Update 2011.07.11 09:00 CDT: Kevin Woster covers the hearing, including disgruntlement from locals that only the pre-selected witnesses got to speak. No Q&A, no comment allowed from the 250 or so folks who attended the unusual open-air hearing, just testimony from the folks Noem wanted to hear.
Member Infestation Listing Federal Funding Forms.
This is where journalism has gone dead in SD. There is nothing partisan about a reporter reporting this stuff in a newspaper.
According to the latest news from Washington, the debt ceiling legislation is deader than a doornail. Noem and the rest of the Tea Party have vowed to vote against any increase. That is fine, BUT we must realize that we will either be in default as a nation or we will have to cut all funding that isn't absolutely necessary.
In other words, any meetings in the Black Hills about forest management mean absolutely nothing because soon there will be no checks for forest service employees.
Think this will not happen? We only have to look to Minnesota...
I have hiked all through the Black Hills. I have seen what pine beetles can do. It takes a great deal of time, energy and money to try to slow down the infestation. A lack of funding means that we will have to sacrifice more of the national forest than we would like. A lot of things that we would like to see done are not going to happen. We just have to do the best we can with the hand dealt us.
NOem has decided that Herseth's way was right. I'm not seeing a lot of difference between the two accept that Noem is a hypocrite when it comes to federal spending.
Herseth might have actually been a good member in this congress because her moderate voice would likely encourage a deal to get done.
Conservationists were not allowed to testify at the recent House Natural Resources Committee hearings on renewable energy, either.
Exactly. The smart money is in litigation. Not unlike the debt ceiling negotiations...when politics fails, send in the lawyers.
No worries: it's nothing that the Yellowstone supervolcano won't fix.
Rewild the West.
The issue boils down to improper forest management, not really a money matter. A good example is how a fire is dealt with in Yellowstone NP compared to the adjacent Shoshone National Forest. You see distinct and clear damage by the beatles in the National Forest, where fire suppression activities are much more aggresive.
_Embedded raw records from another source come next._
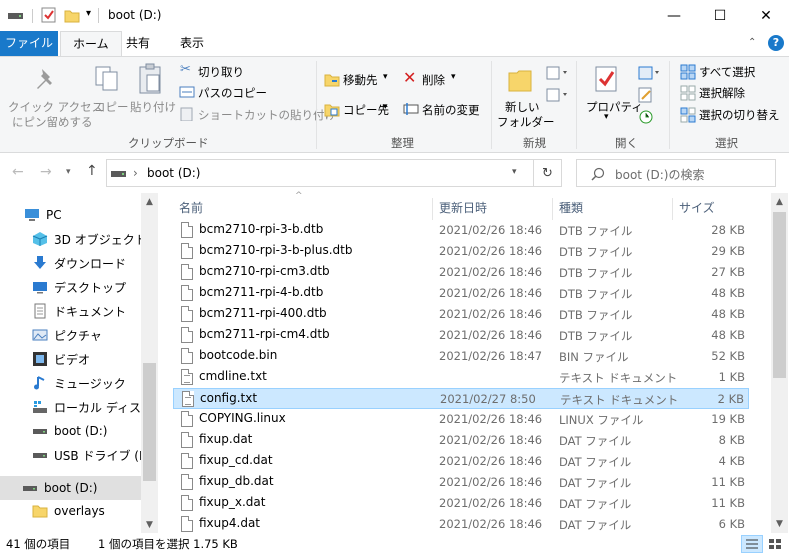  I want to click on file-row: fixup_cd.dat 2021/02/26 18:46 DAT ファイル 4 KB, so click(461, 462). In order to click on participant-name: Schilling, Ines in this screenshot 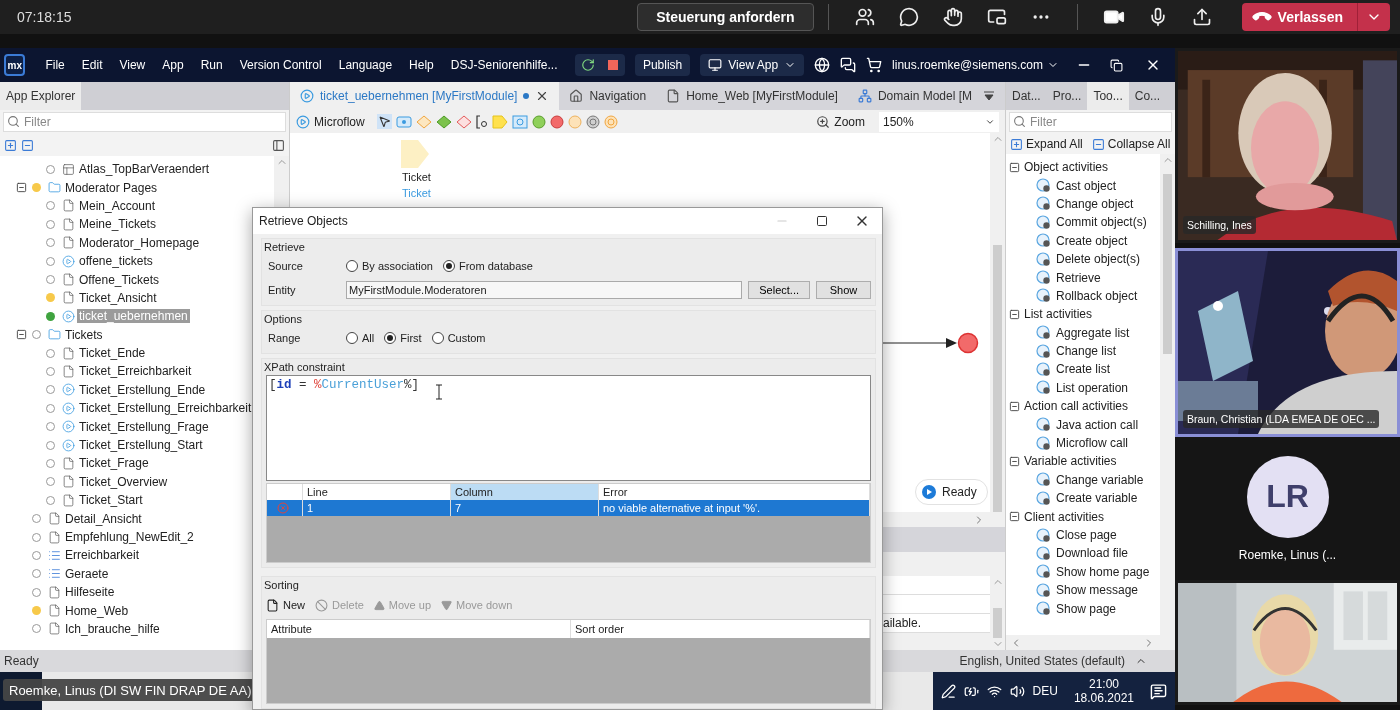, I will do `click(1220, 225)`. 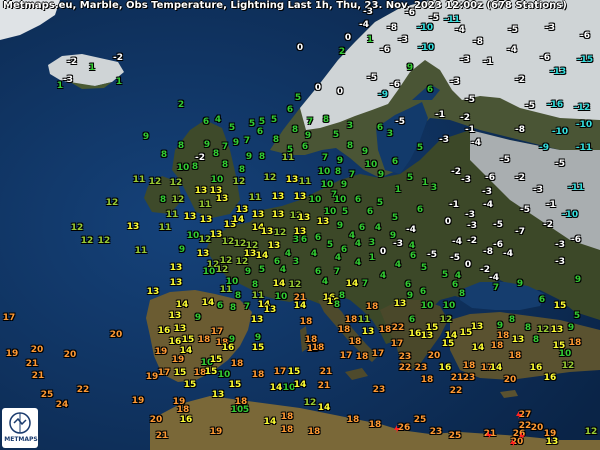 I want to click on temperature-label: 9, so click(x=182, y=250).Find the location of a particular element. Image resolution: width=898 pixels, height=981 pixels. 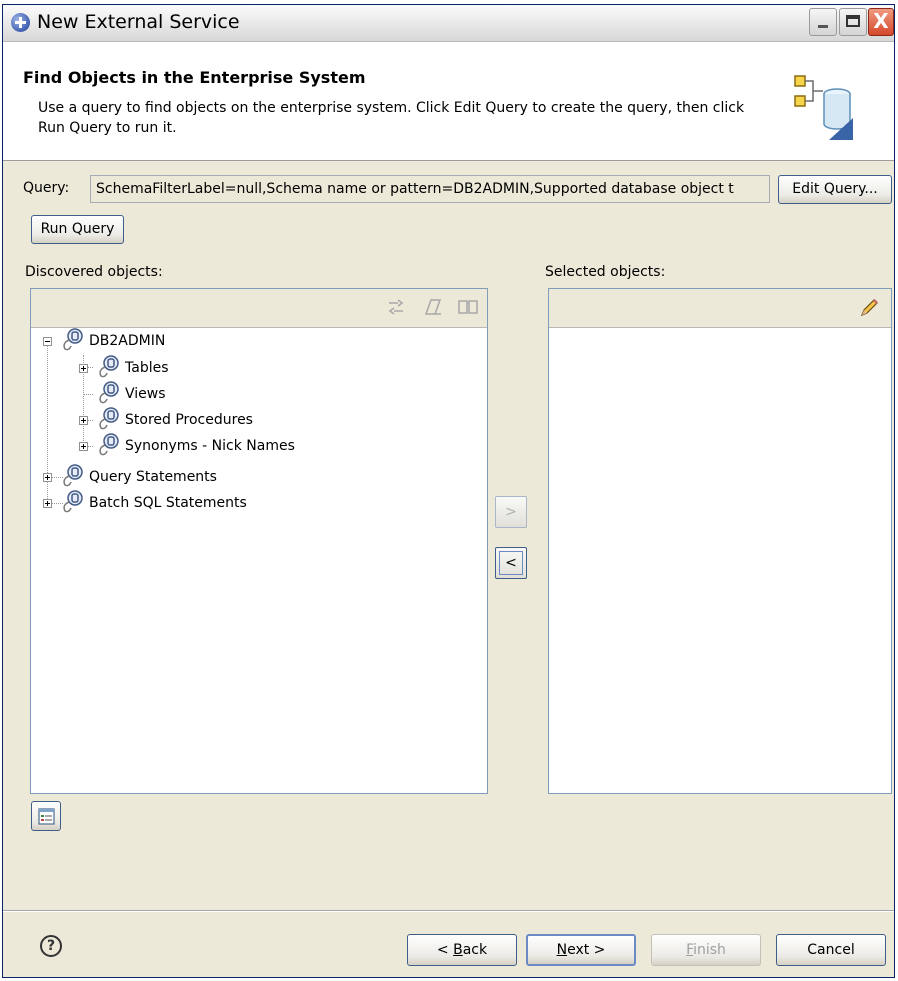

remove-arrow: < is located at coordinates (511, 563).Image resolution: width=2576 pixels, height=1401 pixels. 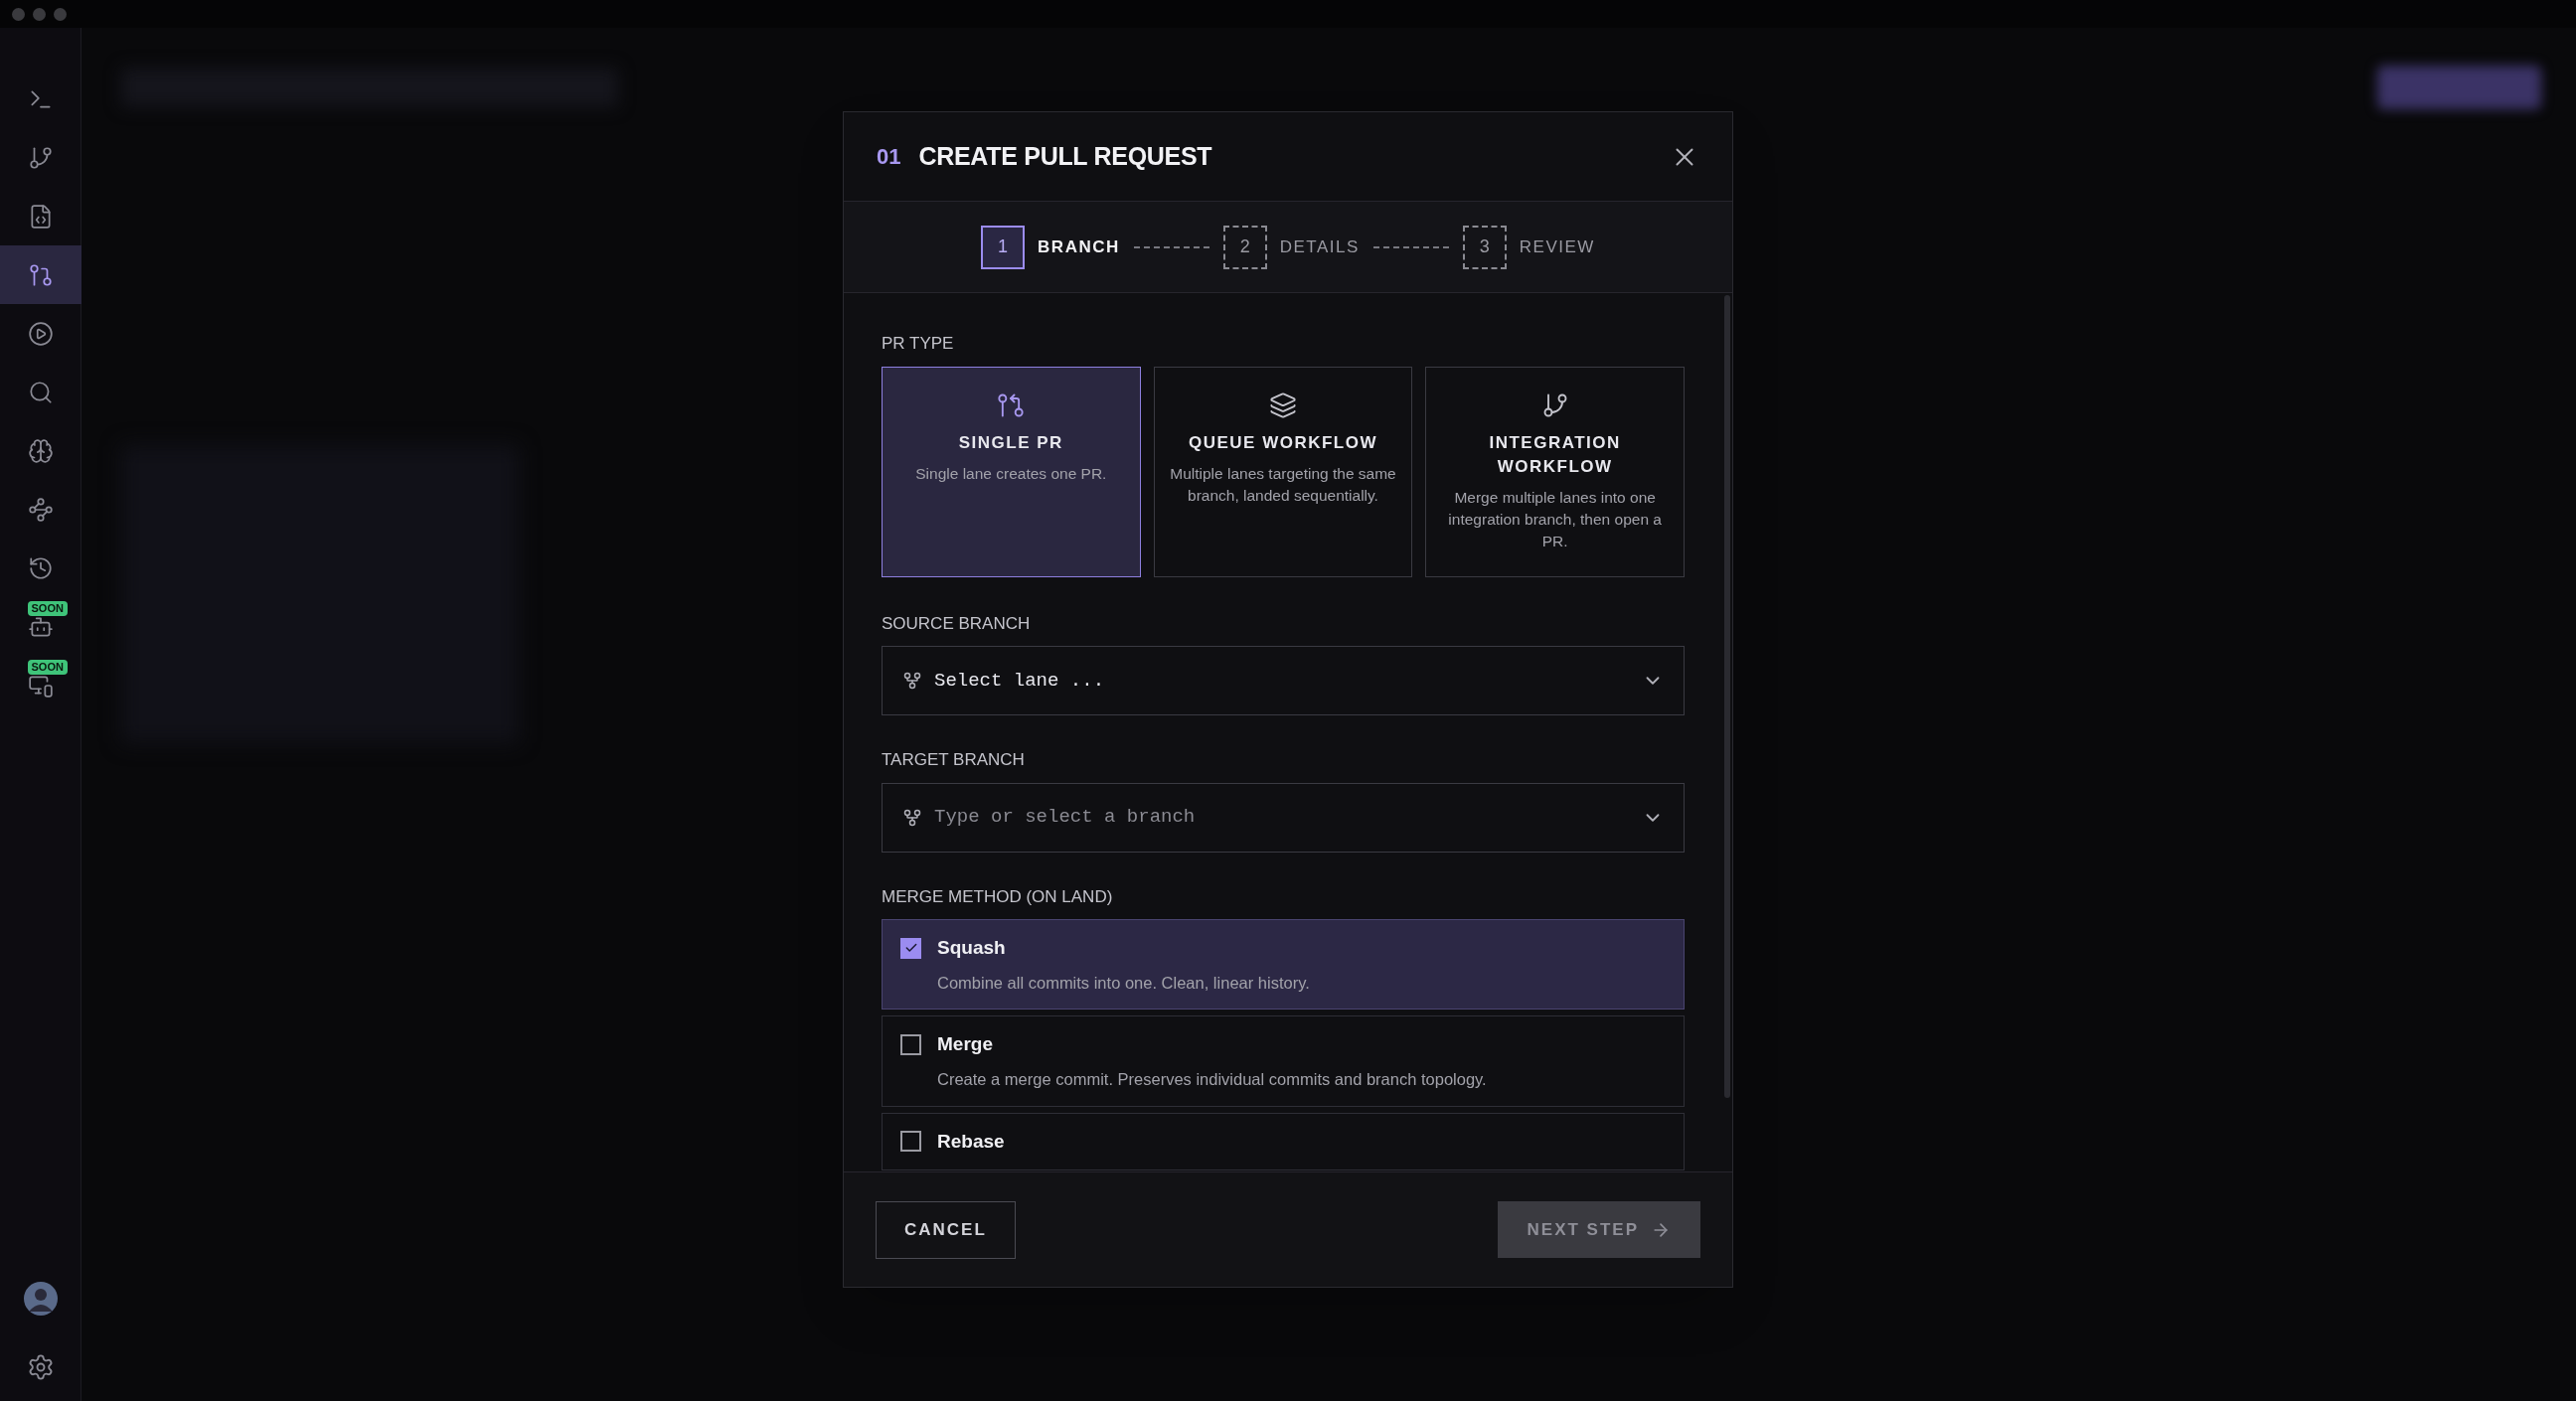 I want to click on next-step-button: NEXT STEP, so click(x=1598, y=1230).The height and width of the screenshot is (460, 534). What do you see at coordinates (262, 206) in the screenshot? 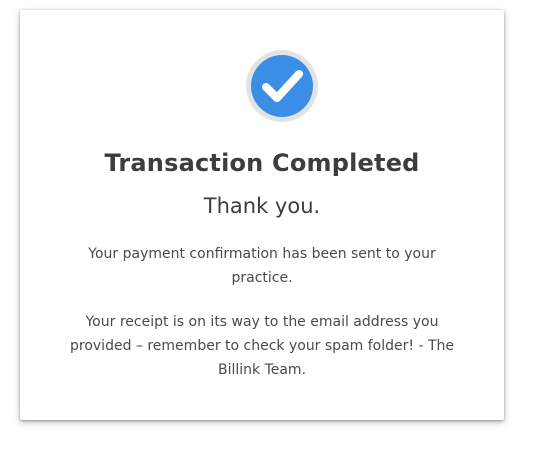
I see `thank-you-text: Thank you.` at bounding box center [262, 206].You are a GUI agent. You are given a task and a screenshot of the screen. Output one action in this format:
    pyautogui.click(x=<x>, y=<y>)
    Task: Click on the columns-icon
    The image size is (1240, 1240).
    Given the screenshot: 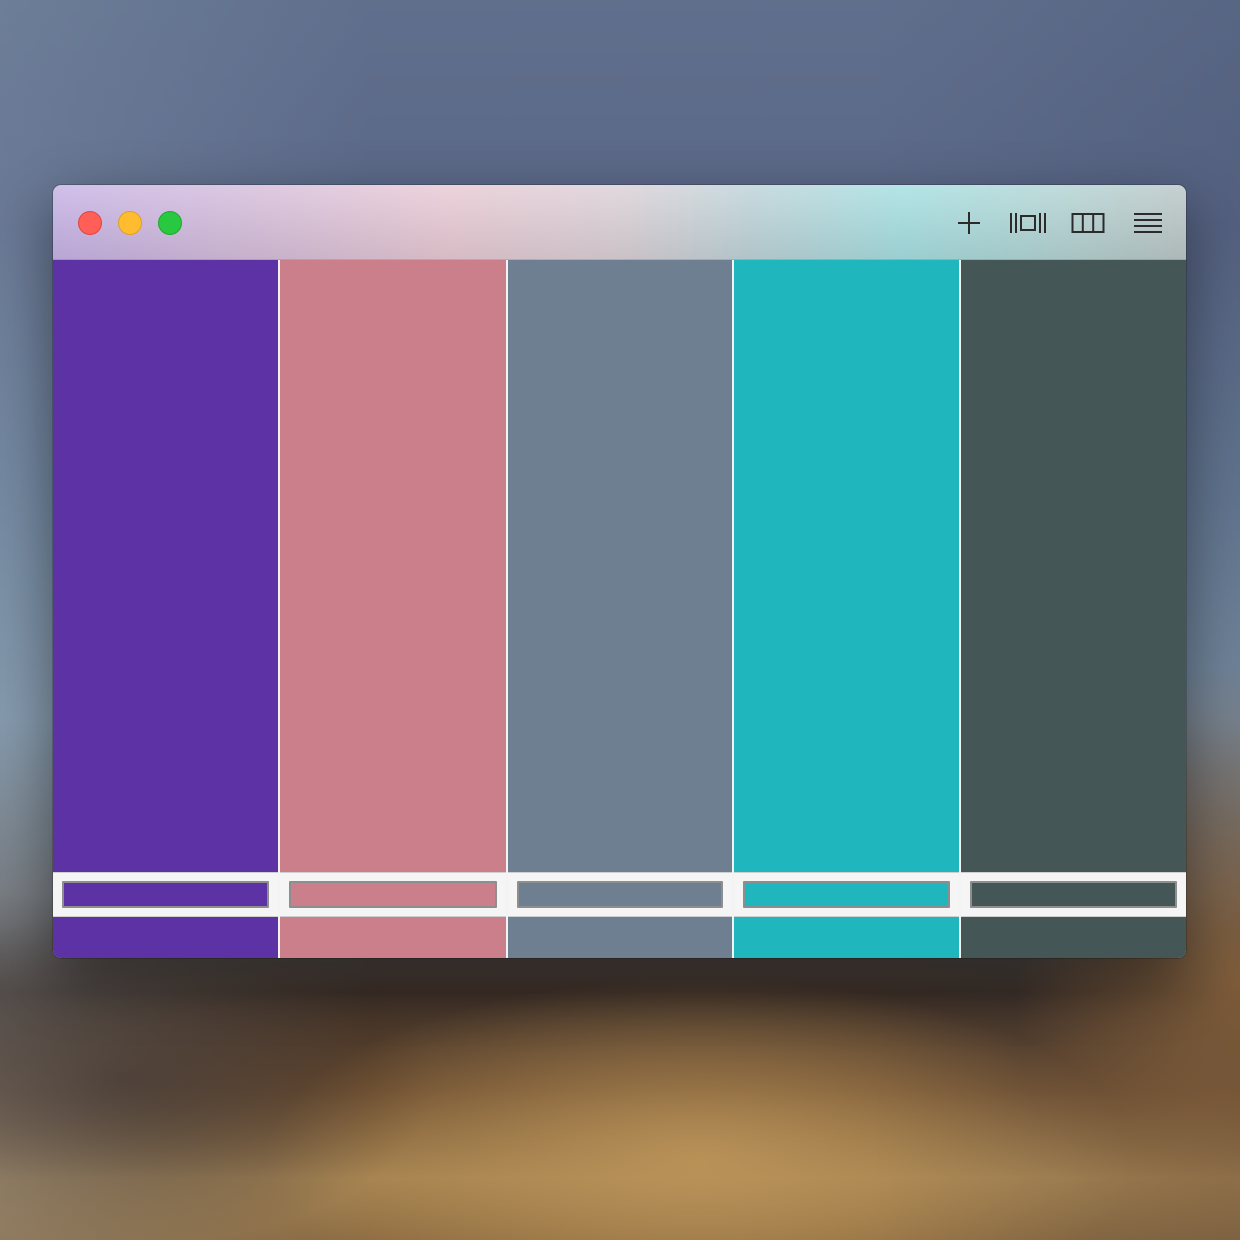 What is the action you would take?
    pyautogui.click(x=1088, y=223)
However, in Yellowstone where fires are allowed to naturally take their course (most of the time) you do not see as much beatle damage. By allowing nature to manage itself, the beatles go away as well.
The Black Hills are getting hit hard now with the beatles because of aggresive fire suppression over the years. Mostly because the Black Hills is rather heavy populated, so to save peoples homes and businesses, they had to fight the fires.
So in actuality, it would cost the government less to let more fires burn naturally, and help slow down the beatle infestation without spending more tax dollars.
Thank you, Mark. For those of you who just can't enough, ip posted to
Krusti'sMrs. Noem's bug essay in the Rapid City Journal. And at David Montgomery's piece where he slyly lampooned a few members of the Pennington County commission because they're shitheads, ip drafted a thumbnail sketch to the final Black Hills ponderosa pine solution.Have a nice day, South Dakota.
Mark,
That is very interesting. I hadn't thought of that. We humans do try to control nature and those beetle I'm sure serve a purpose (I'm not sure what it is).
This is where politics gets annoying. Why can't we just have a conversation about this and get to a solution...
Noem votes to slash funding and promises worse to come and then suggests that government should do more. She puts plus 5 together with minus 2 and gets seven.
Why aren't Woster and the rest pointing out the complete mythological internally contradictory nonsense that these wingnut loons are spreading?